Será uma prova para a Santa Casa, o seu de­partamento, os parceiros envolvidos e para todo o país, uma vez que o programa não está restrito à capital?
_Penso que sim. É um projeto de âmbito nacional e europeu, porque as respostas que vamos encontrar serão replicáveis a nível da Europa. Eventualmente, poderia configurar uma política europeia.

A importância deste projeto justifica, então, que tenha sido um dos cinco escolhidos para atribuir financiamento, entre 128 candidatu­ras a nível europeu?
_Entre 128, escolheram cinco finalistas. Foi o único projeto português contempla­do e recebemos o financiamento máximo à taxa máxima. Se houvesse uma escala de classificação, teríamos ficado em primei­ro lugar.

Como é que pensa que os portugueses irão responder a este projeto?
_Por uma questão de necessidade, haverá com certeza muitos jovens e senio­res que veem aqui a oportunidade de le­var para a frente um projeto empresarial. Nós gostaríamos que os projetos fossem em áreas estratégicas para a economia nacional, mas para já trata-se ainda de pequenas startups.

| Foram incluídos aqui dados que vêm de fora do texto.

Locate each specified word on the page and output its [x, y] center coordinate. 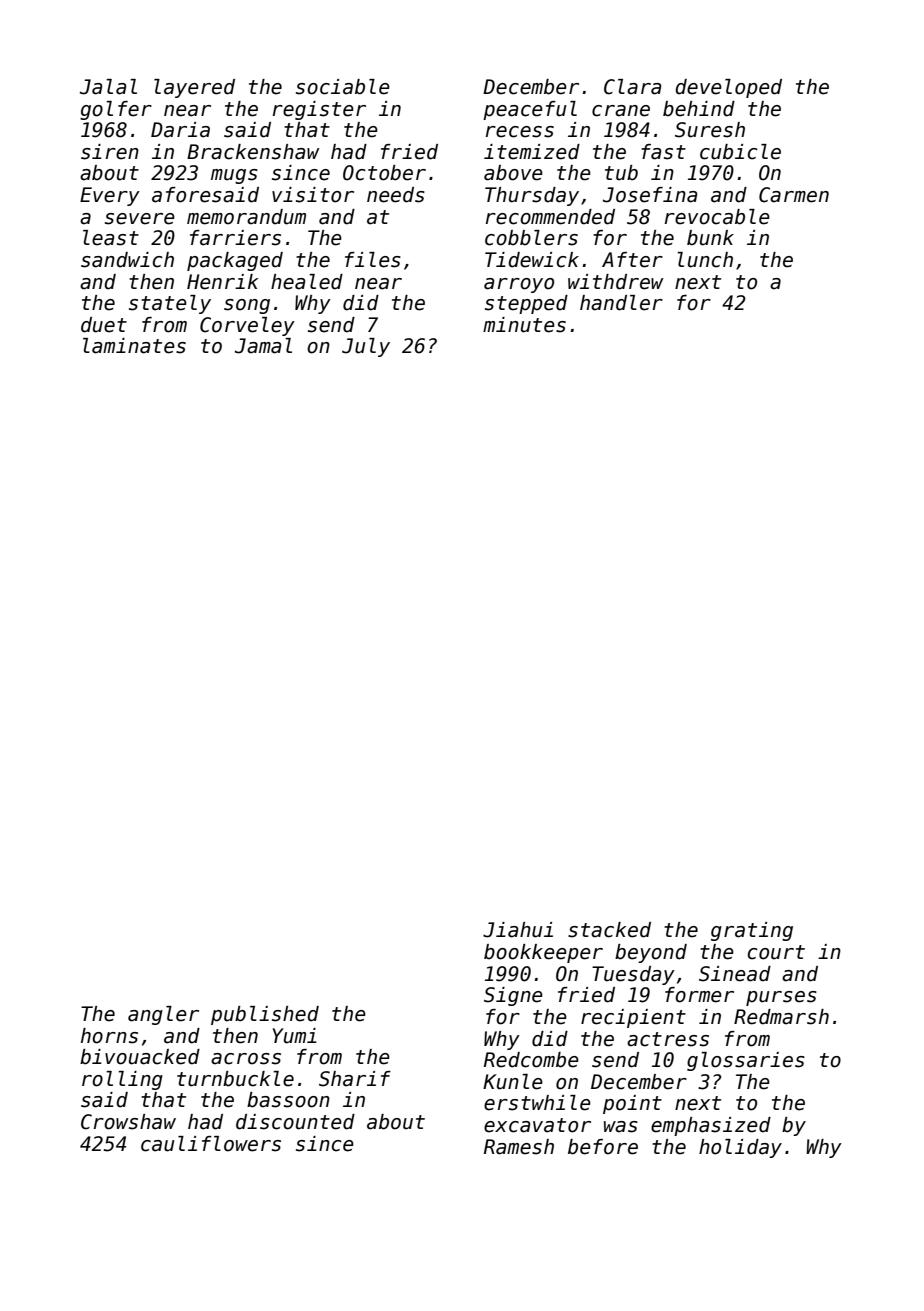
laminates [134, 346]
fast [663, 152]
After [632, 260]
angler [163, 1015]
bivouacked [140, 1057]
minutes [524, 325]
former [699, 995]
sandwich [127, 260]
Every [110, 196]
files [373, 260]
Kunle [513, 1082]
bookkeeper [543, 953]
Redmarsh [781, 1017]
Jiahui [518, 930]
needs [396, 195]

Há limite de participantes?
_Não há limite de participantes mas, no final do matching, só podemos ter entre vinte e trinta equipas, que podem ser for­madas por dois jovens e dois seniores. Com mais de quatro pessoas é difícil fazer uma experimentação. Depois, será um projeto de empreendedorismo como qualquer ou­tro, estaremos lá para apoiar. As empresas familiares são isto, uma geração que passa para a outra um projeto empresarial que já existe. Neste caso, vão ter de o criar!

QUEM É MARIA DO CARMO MARQUES PINTO?
Formada em Assuntos Europeus, esteve dez anos no Conselho da União Europeia, integrou o governo da Catalunha, criou a Fundação Catalunha Portugal e acompanhou a adesão da Bulgária à UE. Hoje, dirige o Departamento de Empreendedorismo e Inovação Social da Santa Casa de Misericórdia de Lisboa.